Seeks to establish social contours - a set of activities and interactions you can undertake without the risk of causing a new outbreak. during the current pandemic.  

Team: Jessica Pidoux, Maurizio Arsenia, Miles Fahlman, Stephane Hess, Alexis Eischen, Tim Lee, Winfried Tilanus, Victor Salvia Punsoda, Remi Petitpierre, Judith Herzog, Paul-Olivier Dehaye (Mentor)

The Social Contouring project seeks to establish social contours during the current pandemic. The idea is to return to a normal life as much as possible while keeping the virus in check. So we developed a methodology to find social interactions we can safely undertake (and propose to call it ) social contours.

A social contour is people and places, a set of activities or social interactions you can undertake without the risk of causing a new outbreak.

There are many empty social places that could host safe economic activity and social interactions during the current work from home, shelter in place lock down. Social contours include safe people and safe places, social contours will reallow for reintegration of safe thriving communities and reignite economies.

Approach To tackle this we need a multi-level and hybrid approach in contrast to digital or biomedical responses currently being developed.

DATASET:
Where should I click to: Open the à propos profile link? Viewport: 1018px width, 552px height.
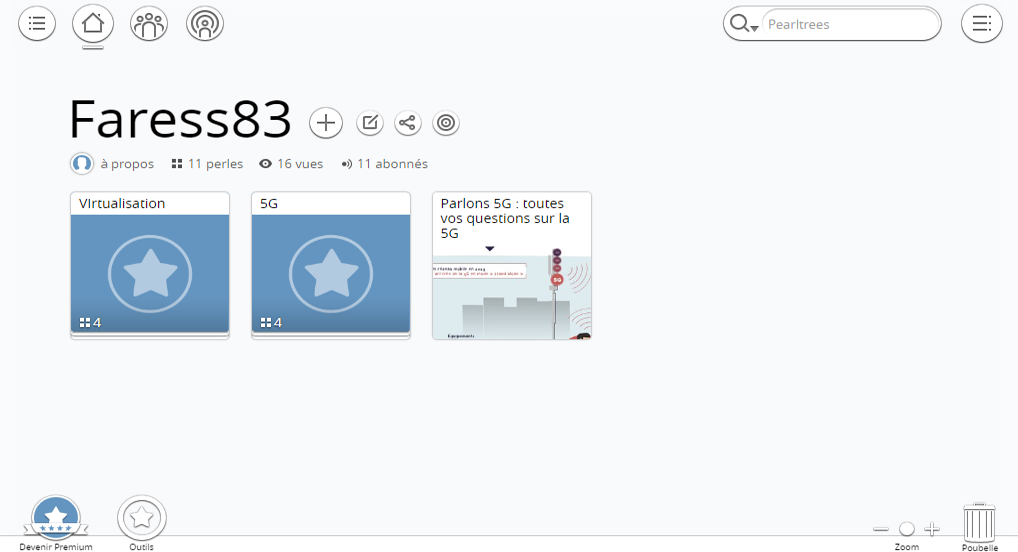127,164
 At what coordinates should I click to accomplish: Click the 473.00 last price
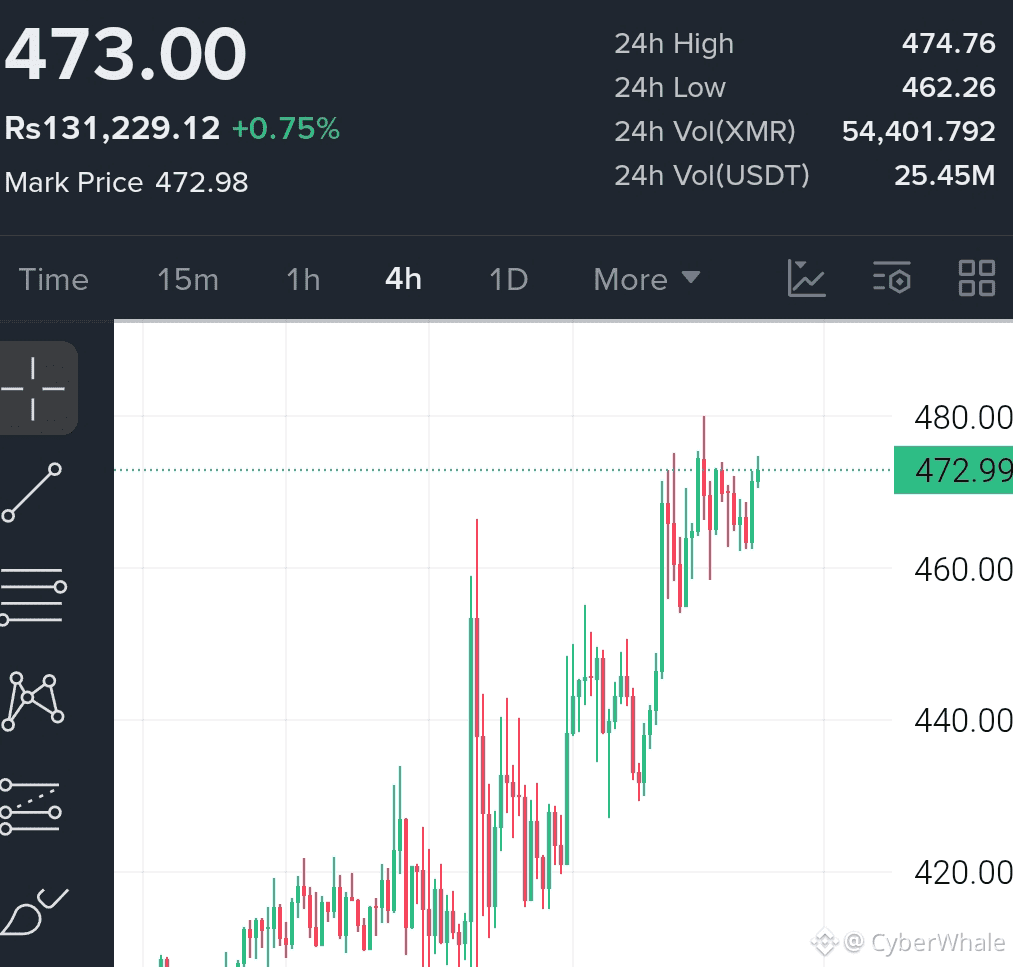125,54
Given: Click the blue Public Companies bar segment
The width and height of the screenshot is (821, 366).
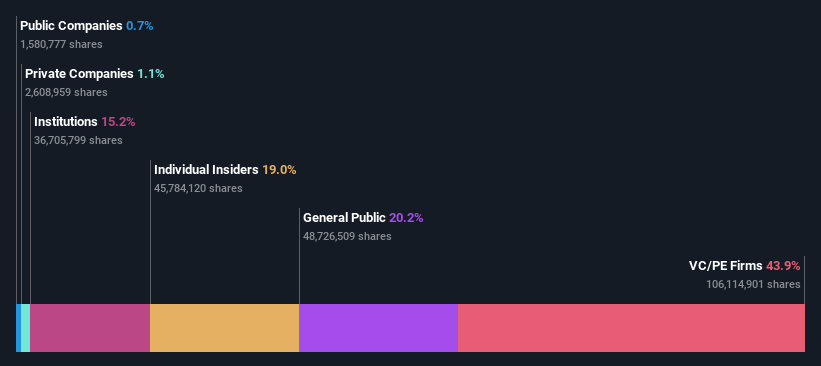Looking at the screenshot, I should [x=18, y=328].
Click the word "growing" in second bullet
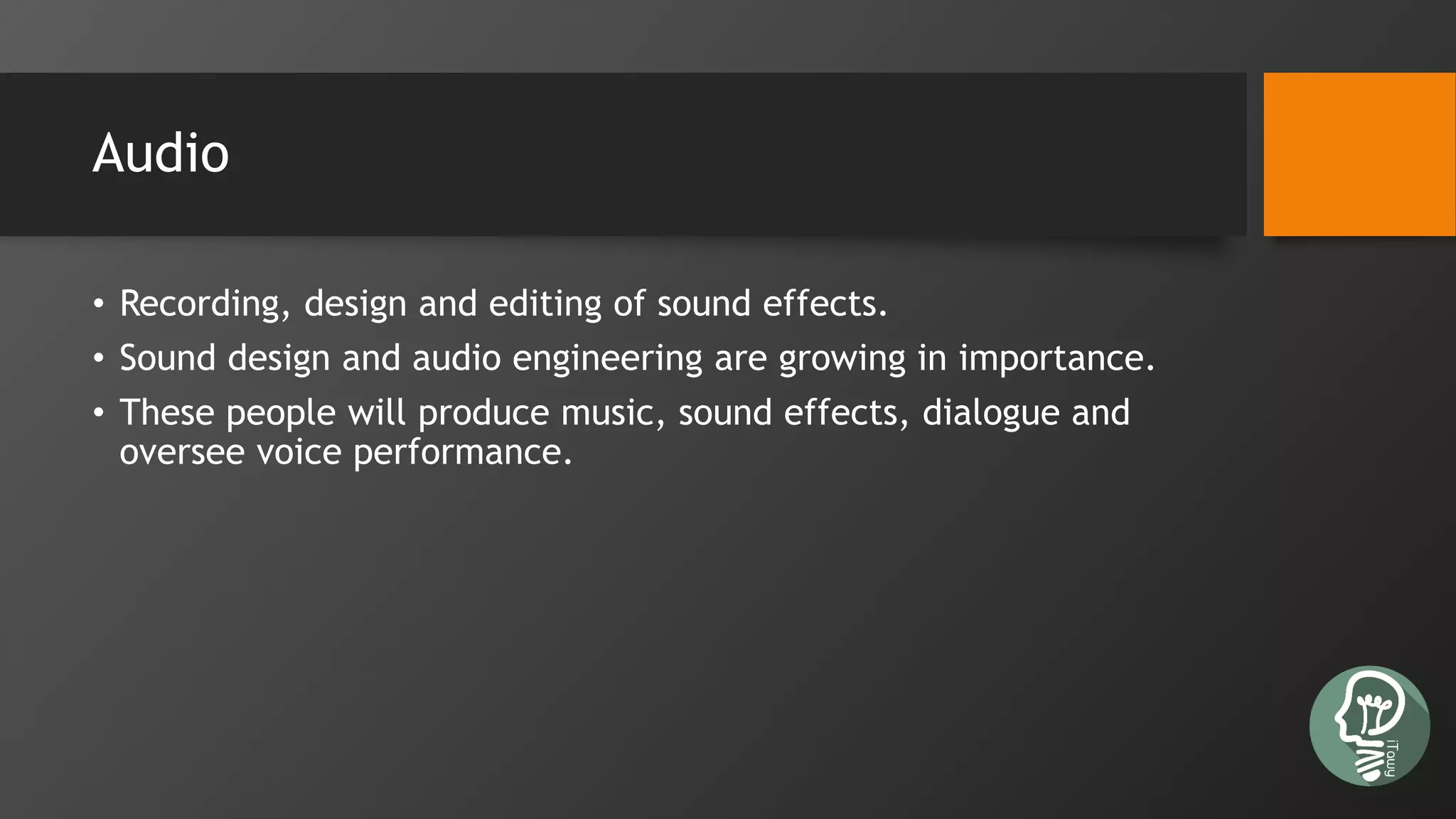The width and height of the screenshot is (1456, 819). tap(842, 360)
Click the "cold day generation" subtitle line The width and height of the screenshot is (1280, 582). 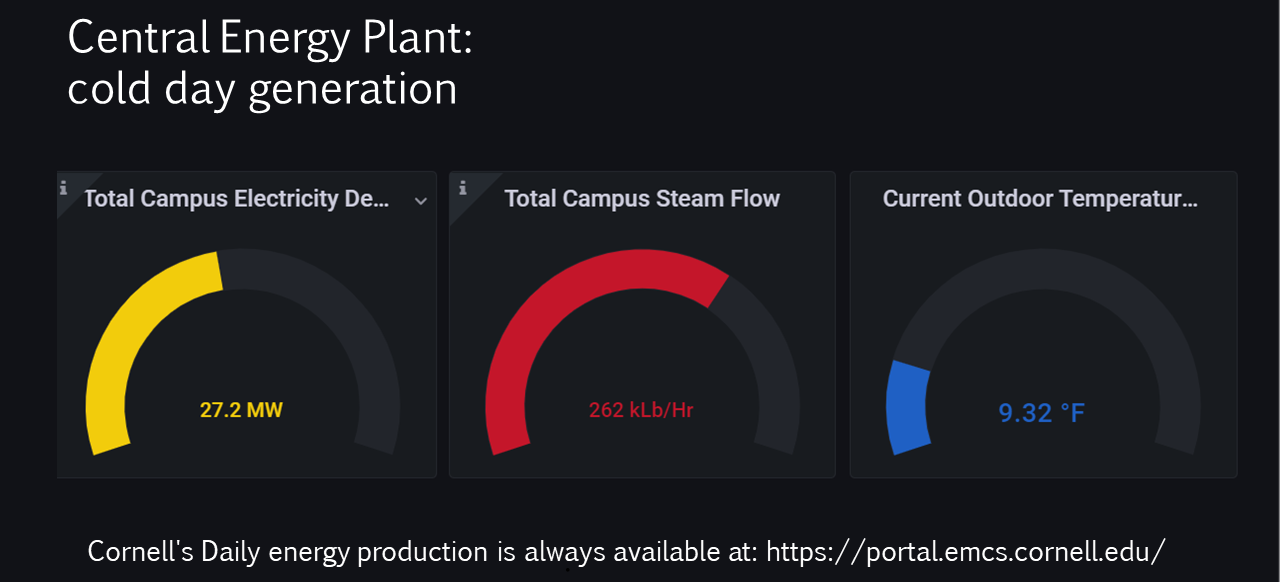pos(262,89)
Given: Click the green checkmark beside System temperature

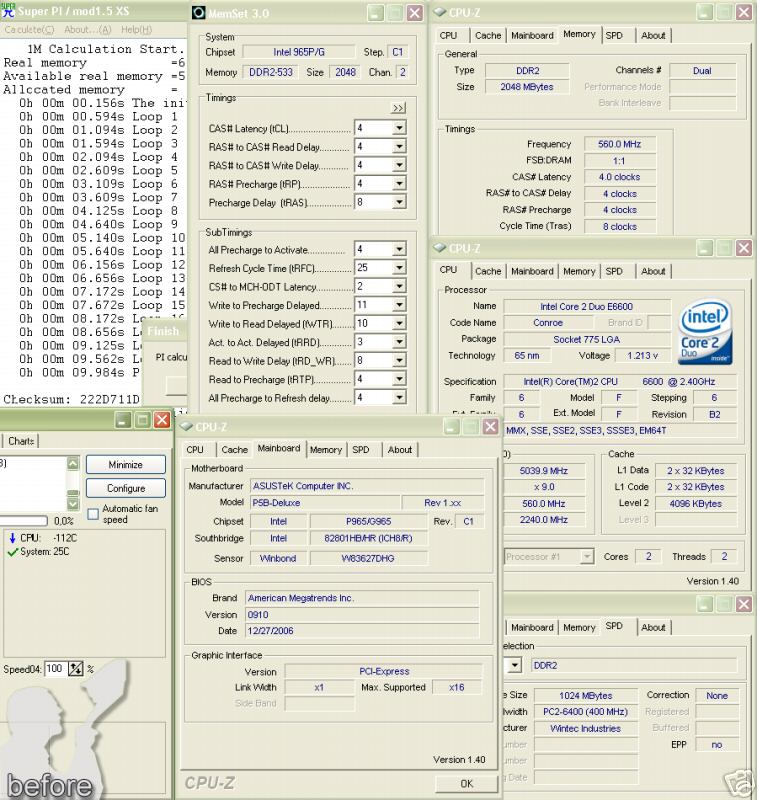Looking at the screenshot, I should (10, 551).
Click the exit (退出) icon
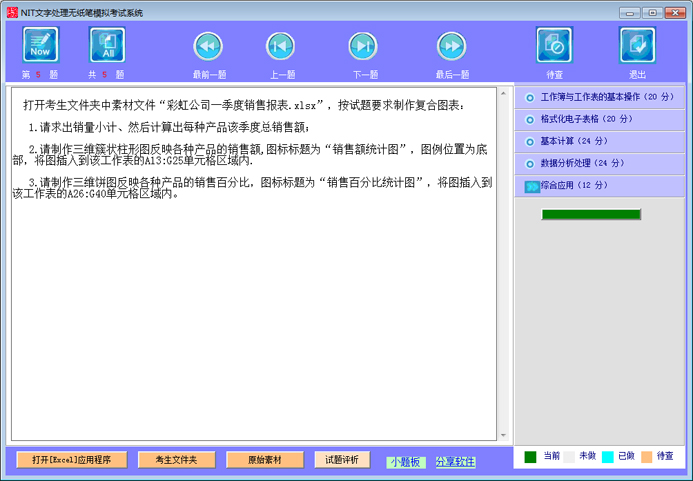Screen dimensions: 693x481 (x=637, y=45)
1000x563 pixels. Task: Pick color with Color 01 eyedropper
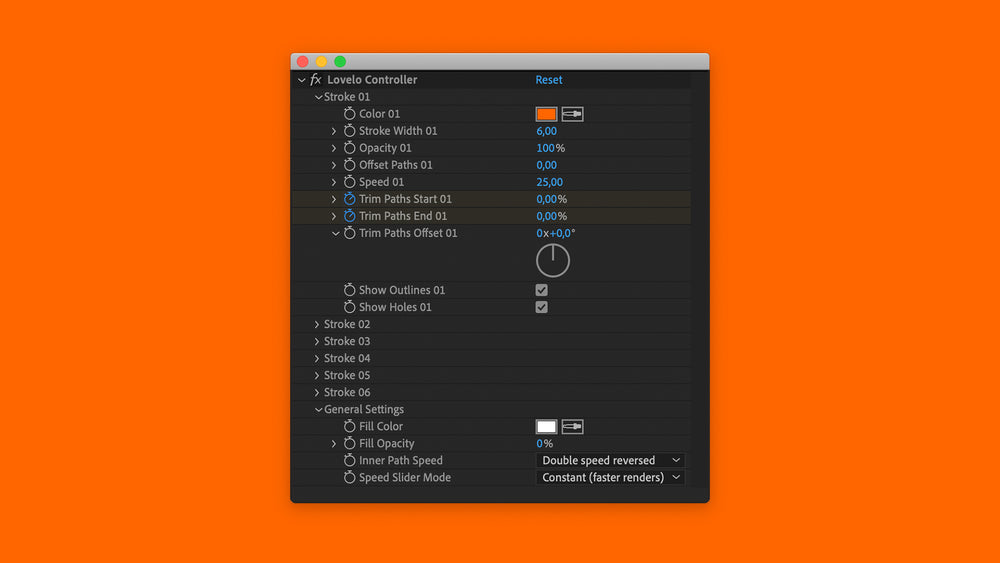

TASK REQUIREMENTS:
1: Return the passage of the Social Contouring project description between "Seeks to establish social contours - a" and "outbreak. during the current pandemic.", inclusive, copied word for word.
2: Answer the following from the Social Contouring project description, one line each:
(a) Which team member is designated as Mentor?
(b) According to the definition given, what two things does a social contour consist of?
(c) What kind of approach does the text say is needed, in contrast to digital or biomedical responses?

SOLUTIONS TO THE TASKS:
1:
Seeks to establish social contours - a set of activities and interactions you can undertake without the risk of causing a new outbreak. during the current pandemic.

2:
(a) Paul-Olivier Dehaye
(b) People and places
(c) A multi-level and hybrid approach